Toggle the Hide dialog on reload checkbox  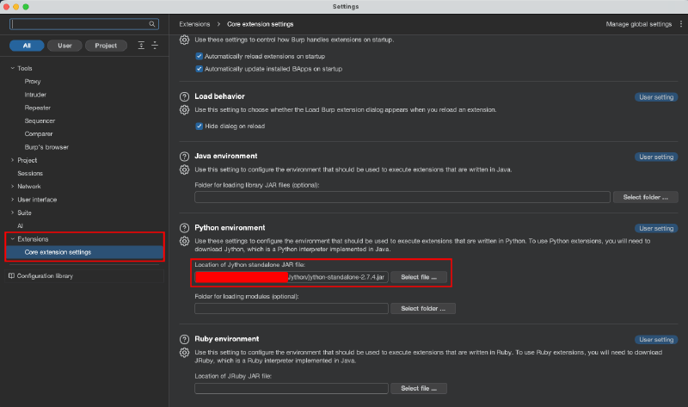[200, 126]
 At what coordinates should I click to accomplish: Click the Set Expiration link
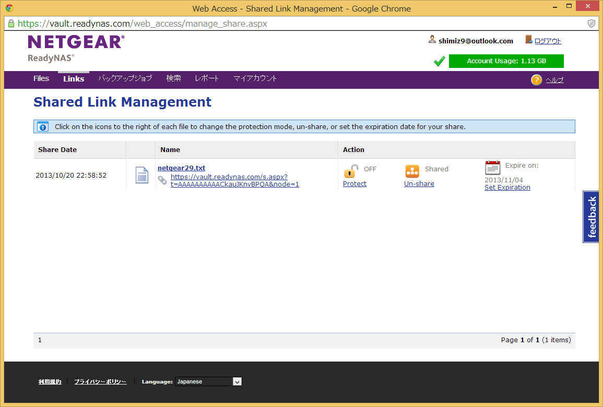click(507, 188)
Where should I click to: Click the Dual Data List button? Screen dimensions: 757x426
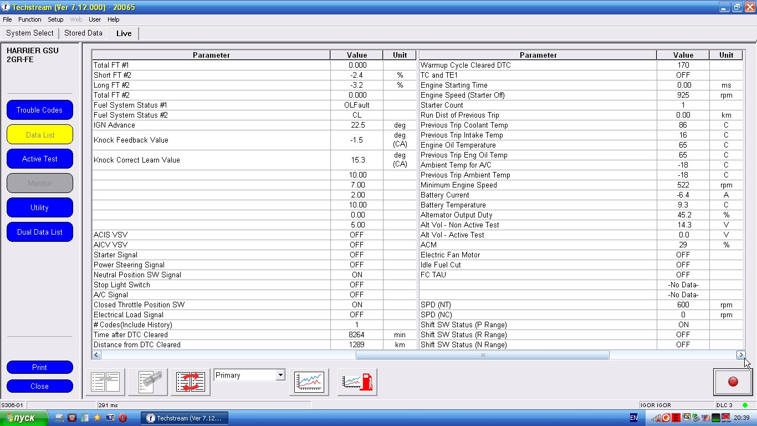pos(40,232)
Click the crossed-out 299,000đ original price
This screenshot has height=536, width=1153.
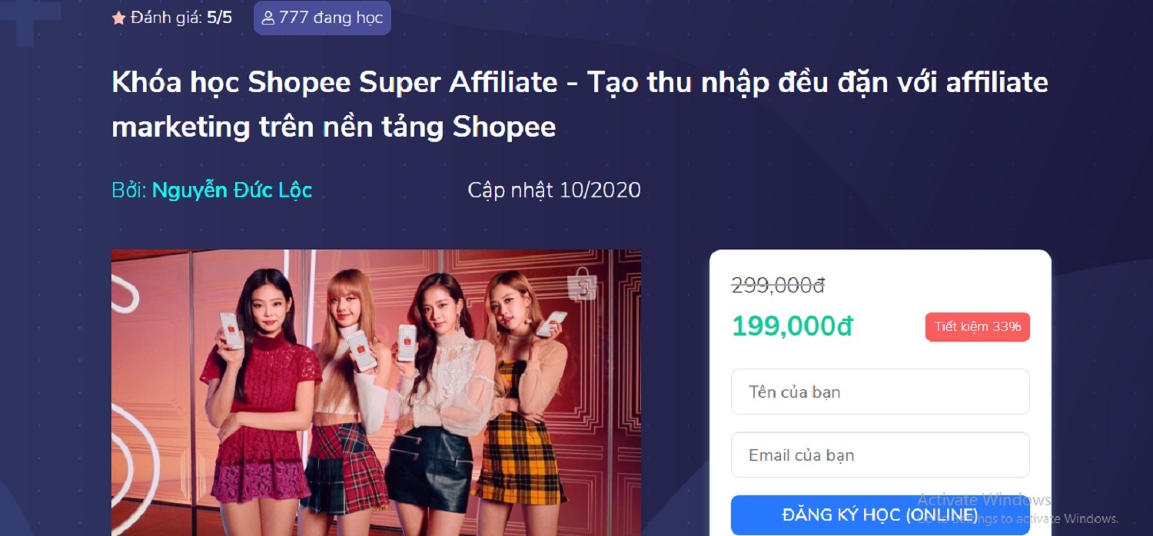(x=778, y=286)
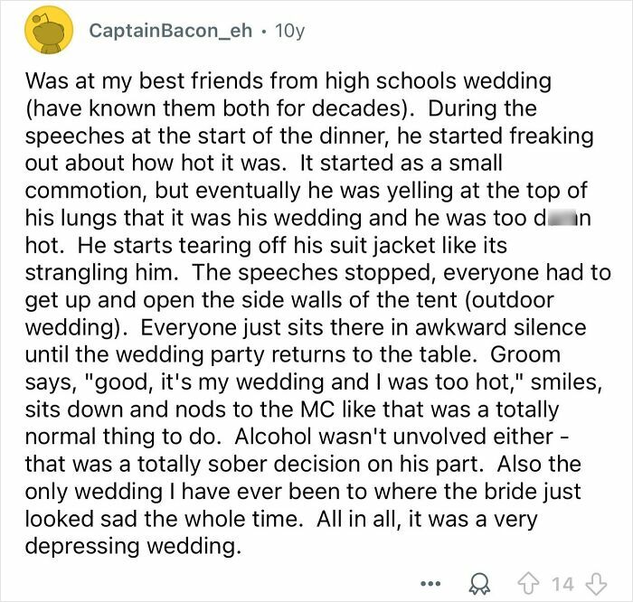Viewport: 633px width, 602px height.
Task: Select the word "commotion," in the comment
Action: tap(86, 191)
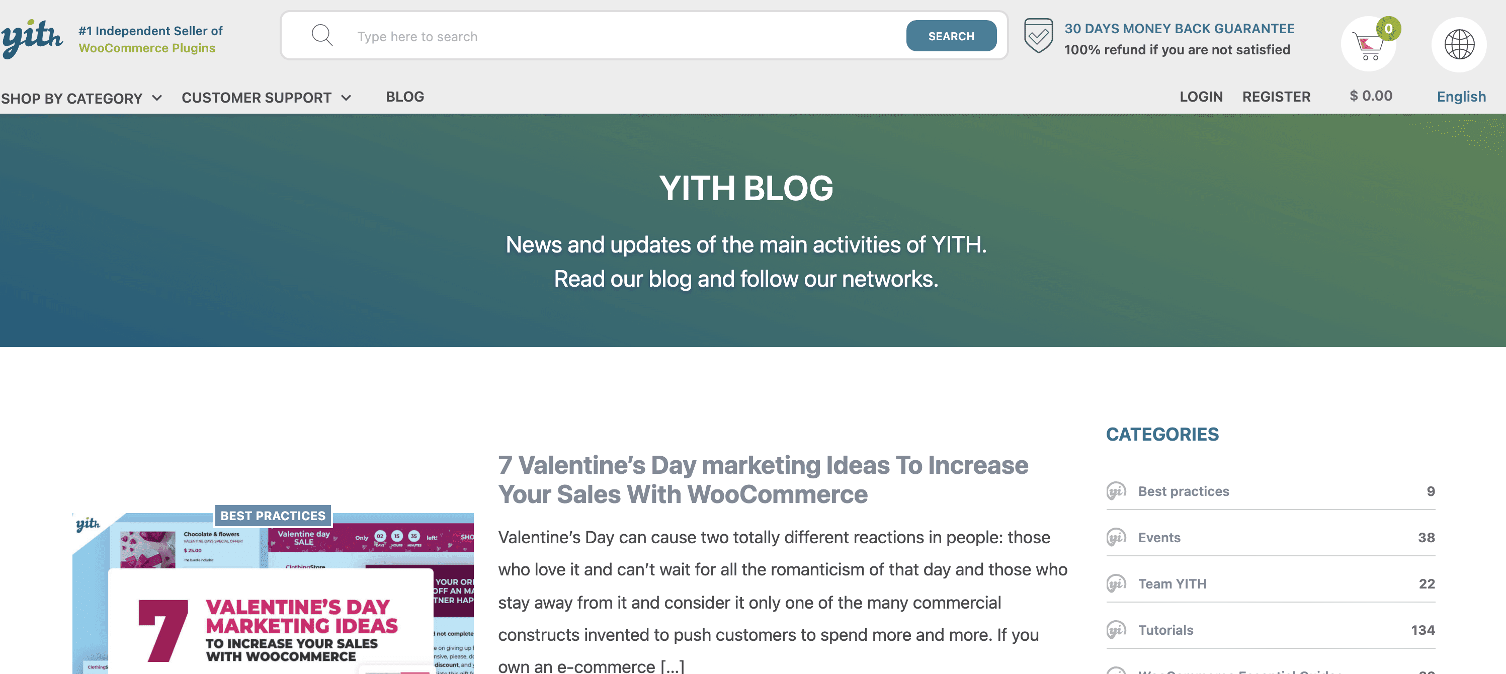Select the Best Practices category filter
1506x674 pixels.
pos(1183,490)
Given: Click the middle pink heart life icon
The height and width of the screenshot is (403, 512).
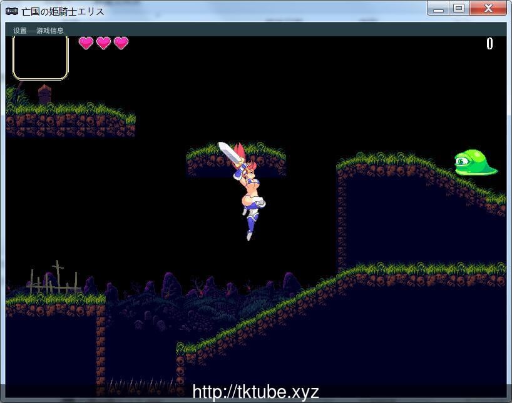Looking at the screenshot, I should (103, 43).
• • • •
Goal of the exercise:
Rewrite the entries starting at the line containing "Where should I" and ending at the line containing "pos(1183,490)", renaming "button" to "control" and keeping everything else unchanged. Omit the pictures.

Full answer:
Where should I click to: Click the Dual Data List control? Screen dimensions: 757x426
pos(40,232)
Click the crossed-out 299,000đ original price
This screenshot has height=536, width=1153.
(x=778, y=286)
Viewport: 633px width, 602px height.
Task: Select the word "commotion," in the comment
Action: tap(86, 191)
Select the Best Practices category filter
1506x674 pixels.
pos(1183,490)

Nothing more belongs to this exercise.